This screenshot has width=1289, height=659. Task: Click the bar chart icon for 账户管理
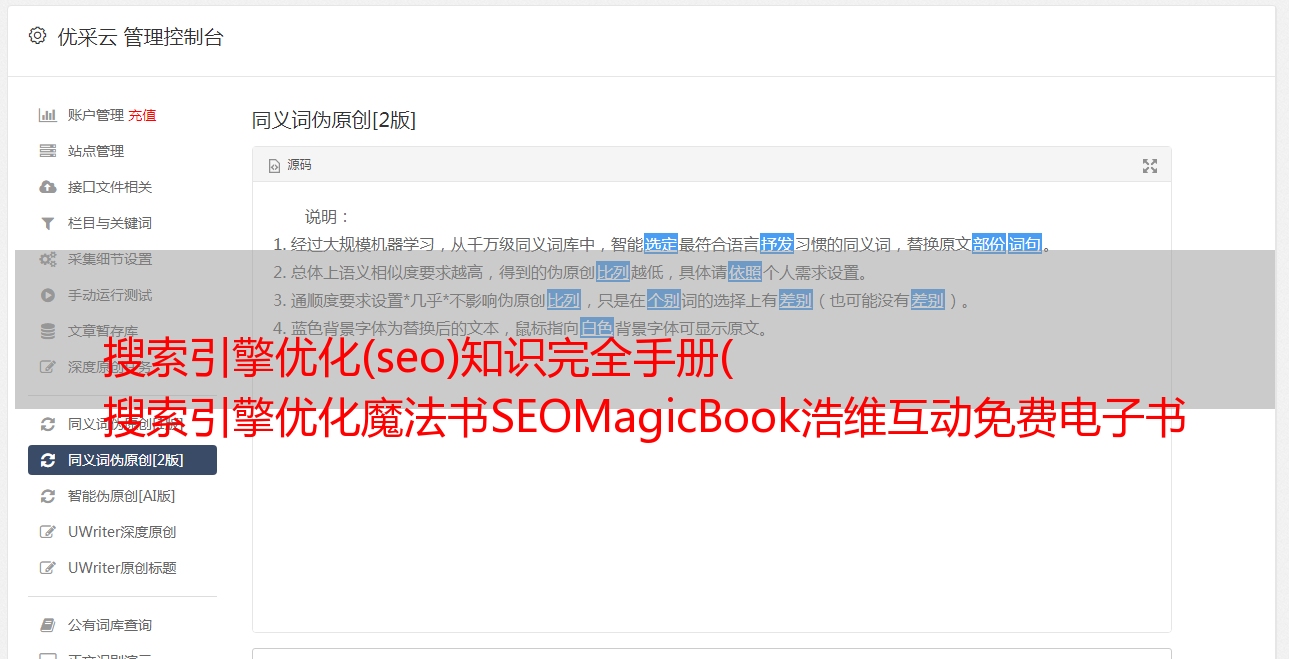47,115
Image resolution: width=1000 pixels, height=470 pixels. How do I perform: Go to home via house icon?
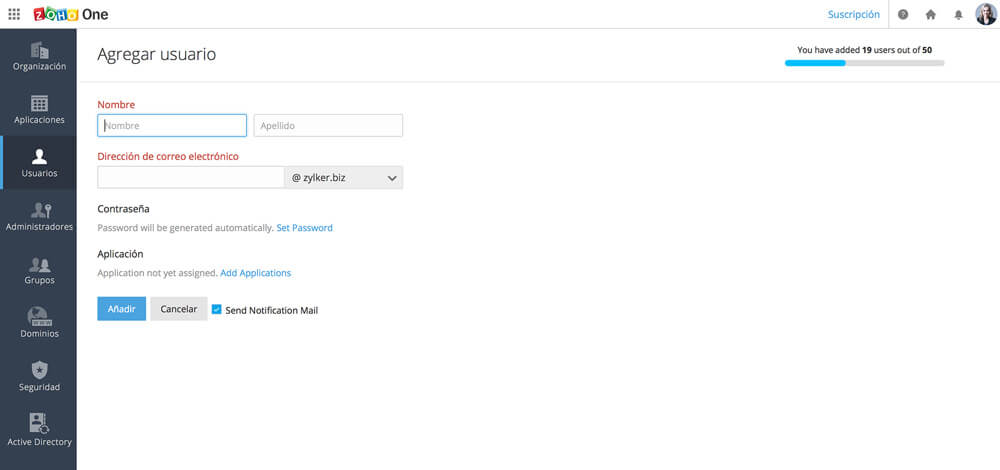[931, 15]
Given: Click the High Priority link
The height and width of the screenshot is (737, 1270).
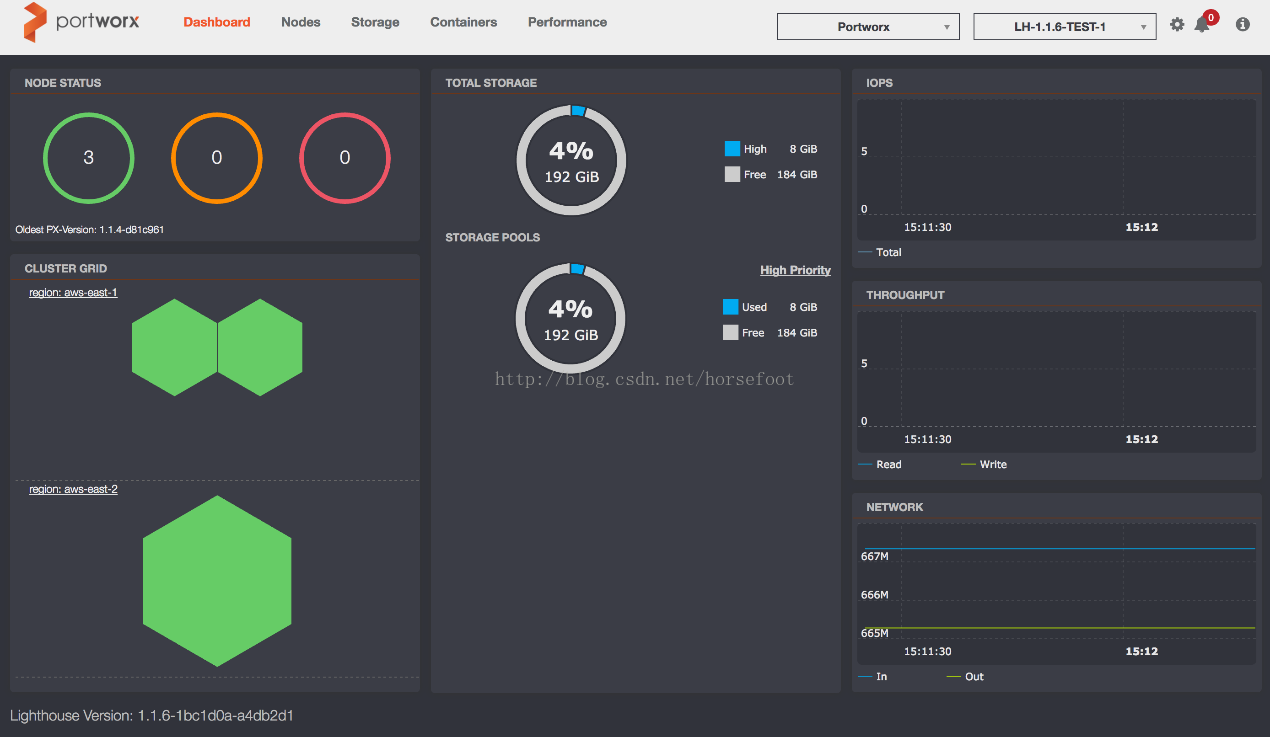Looking at the screenshot, I should (795, 270).
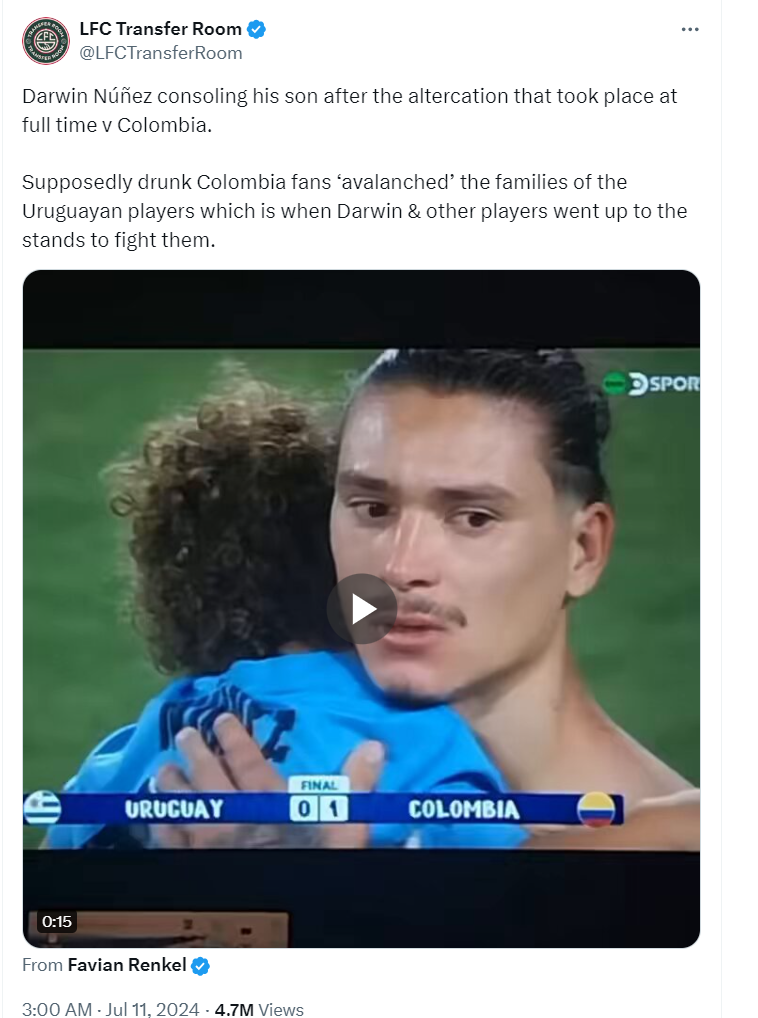758x1018 pixels.
Task: Open the three-dot more options menu
Action: point(690,29)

• • • • • • •

--- Instructions for the task ---
Only the lines from the one containing "The height and" through the final line of the records should be transcribed, exactly and with no pictures.

--- Answer to this exercise ---
The height and width of the screenshot is (737, 1270).
Looking at the screenshot, I should (795, 270).
758x1018 pixels.
Task: Open the three-dot more options menu
Action: point(690,29)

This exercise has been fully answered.